Question

Write any four ways used to introduce the desired DNA segment into a bacterial cell in recombinant technology experiments.

Answer 1

Hint:Recombinant DNA technology is a part of molecular biology that deals primarily with the expression of the gene of interest in a specific host, E. Coli, and the extraction from host cells of the desired protein. In this system, there are many components such as restriction enzymes, vectors, the gene of interest, host cell, etc.

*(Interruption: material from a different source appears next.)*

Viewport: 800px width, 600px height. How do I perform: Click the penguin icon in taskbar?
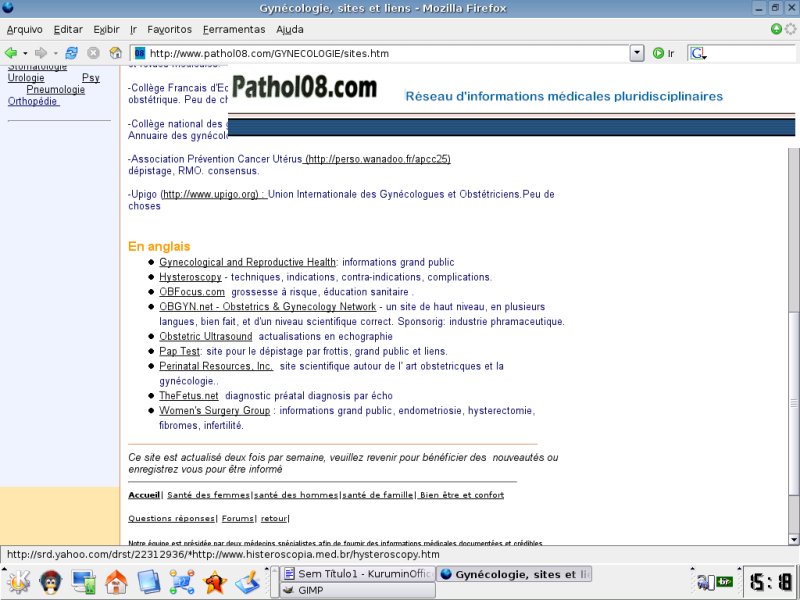click(x=49, y=581)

Complete answer:Four ways in which the target DNA segment is inserted into the bacterial host are:
Transforming based on heat shock: When time is up, heat shock the cells and plasmid combination by putting it in a water bath at about \[42C\] for 30 seconds. Right after getting the tube out of the water bath one should make sure it is placed on ice and add \[450\mu L\] of media. Place it at over \[225rpm\] in a shaking incubator at \[37{}^\circ C\]for 1 hour so that the cells can recover.
Electroporation: Electroporation is a microbiological technique in which an electrical field is applied to cells in order to improve the permeability of the cell membrane, enabling the entry of chemicals, drugs, or DNA into the cell (also called electrotransfer).
As vectors, the use of disarmed bacteriophages (Transduction): Transduction is the mechanism by which a virus or viral vector incorporates foreign DNA into a cell. For example, the viral transfer of DNA from one bacterium to another is an example of horizontal transmission of genes.
With micro-injection: Of this the most direct solution is microinjection, and it is actually used for a variety of applications. DNA or other substance is inserted into the cell for subsequent integration and/or expression using very narrow bore glass needles (outer diameter typically less than \[0.2\text{ }\mu m\]).

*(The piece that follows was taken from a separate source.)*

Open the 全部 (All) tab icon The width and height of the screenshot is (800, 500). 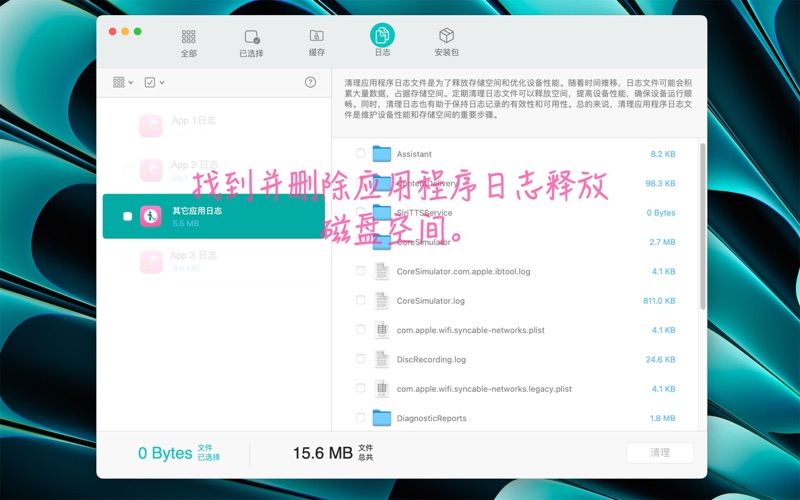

Note: A very well-known molecular biology method, recombinant DNA technology has many steps to get the desired protein from the gene of interest. It requires first obtaining the desired interest gene, then cutting the vector with the restriction enzymes, then connecting the interest gene to the vector, and then transforming it to host cells such as E. Coli and the vector will multiply and form proteins that are required, which will be isolated.